Filter columns with missing values per row up to the column that has a value

mldendulk · December 22, 2021, 3:20pm

Okay… I have a table with donations per donor (rows) per year (column). This is what my table could look like:

	2010	2011	2012	2013
Row1	?	5	10	5
Row2	?	20	?	20
Row3	10	?	?	?
Row4	5	5	5	5
Row5	?	?	50	10

I want to transform this to a table that tells me how much someone donated in their first, second, etc. year. This is what I want it to look like:

	Year 1	Year 2	Year 3	Year 4
Row1	5	10	5	?
Row2	20	?	20	?
Row3	10	?	?	?
Row4	5	5	5	5
Row5	50	10	?	?

I don’t want to remove all missing values, but only those before the first year of donating.

The table contains almost 200k rows, so a group loop (per donor) is not ideal. Right now I do have a group loop, then transposing the table and calculating a cumulative sum (so missing values in between are dealt with), then removing all empty rows, transposing again.

But there must be a simpler solution, right? Just can’t figure it out…
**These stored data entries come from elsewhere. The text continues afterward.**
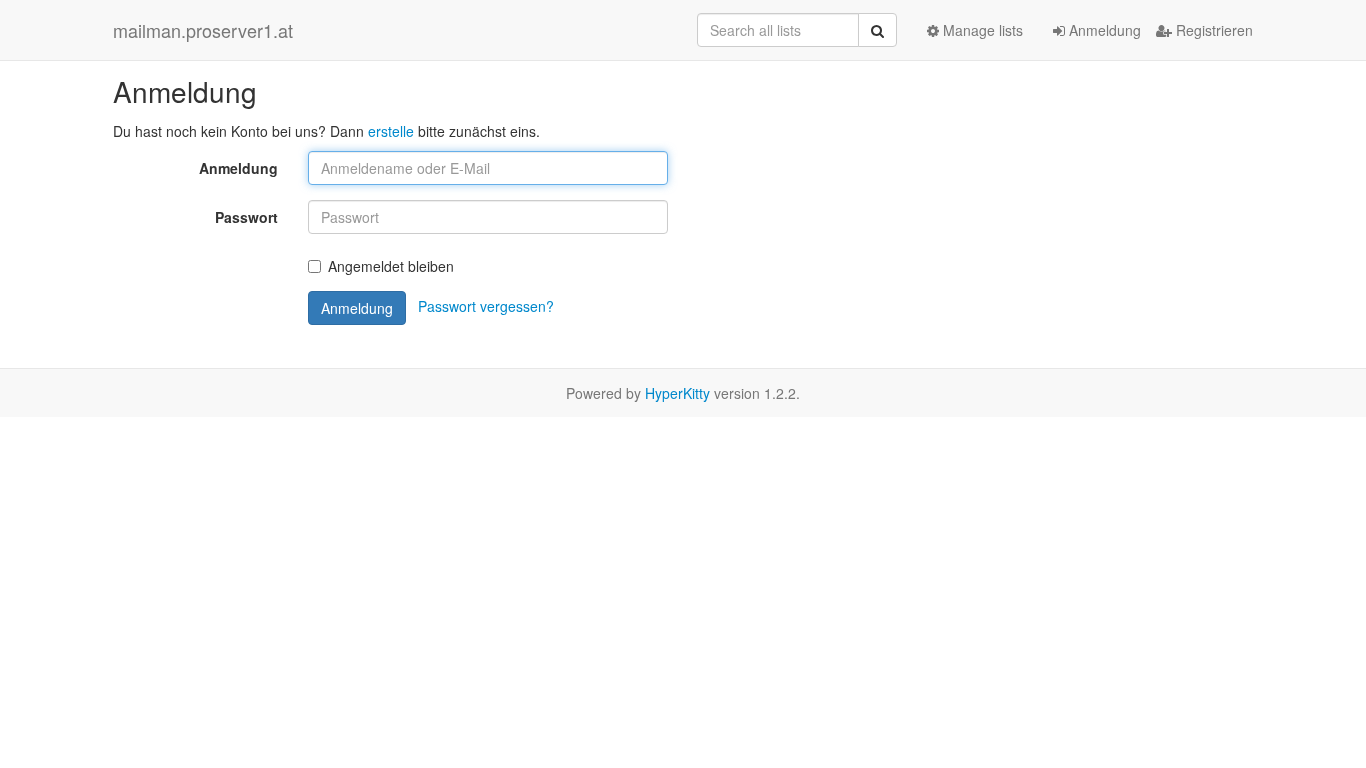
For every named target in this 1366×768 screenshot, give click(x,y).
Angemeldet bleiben (391, 266)
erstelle (391, 131)
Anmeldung (1103, 30)
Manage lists (981, 30)
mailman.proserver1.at (203, 30)
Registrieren (1212, 30)
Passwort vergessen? (486, 306)
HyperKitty (677, 393)
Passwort (246, 217)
rolandnemeth · December 22, 2021, 7:38pm

Hi @mldendulk,

I hope the attached workflow hekps to you.

Roland

remove_missings_before_existing_value.knar.knwf (28.4 KB)

gonhaddock · December 22, 2021, 8:01pm

Hi @mldendulk @rolandnemeth . I am later.
Anyhow, please find a different approach

Data Wrangling _ Project Compare - Setting Start Year.knwf (78.5 KB)

BR

rolandnemeth · December 23, 2021, 6:41am

I made a small modification, the sorter has been eliminated before the Rank node in order to the better performance on large dataset. I implemented a sorter after the last pivoting node in order to the better view (ascending by) RowIDs.
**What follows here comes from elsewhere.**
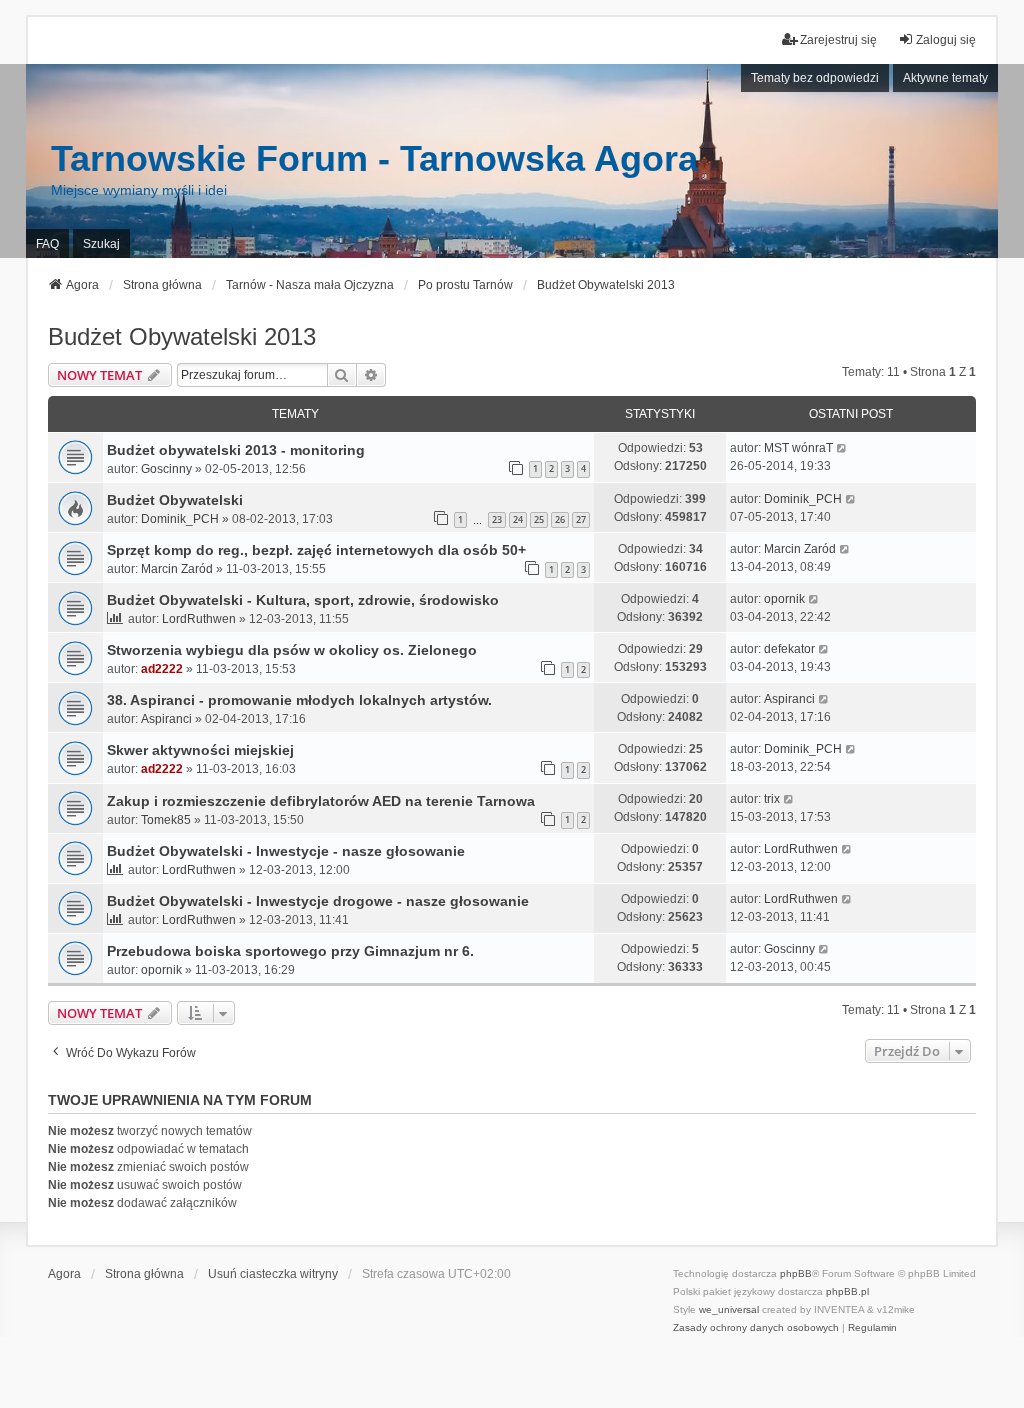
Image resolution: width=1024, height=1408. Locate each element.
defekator (789, 649)
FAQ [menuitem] (47, 244)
remove_missings_before_existing_value 1.knar.knwf (28.5 KB)

mldendulk · December 23, 2021, 12:01pm

Thanks to both @gonhaddock and @rolandnemeth for your help!

Yesterday evening I came up with a similar solution (unpivoting, determining the first year in a group by, then calculating year x (year - starting year + 1) and pivoting on that column).

I also like your approach @gonhaddock for adding the zero to the left. I’ve done this many times to make sure a sorter works perfect. However, I always did it like this:

join("Year ",reverse(substr(reverse(join(“0”,$Year x$)),0,2)))

The double reverse was a bit of a mindf*ck every time, but was a good workaround for RIGHT(). I’m kinda missing RIGHT() and LEFT() in the string manipulation… Hope this will be added in the future!

rolandnemeth · December 23, 2021, 12:20pm

You are welcome @mldendulk!

system · June 24, 2022, 12:20am

This topic was automatically closed 182 days after the last reply. New replies are no longer allowed.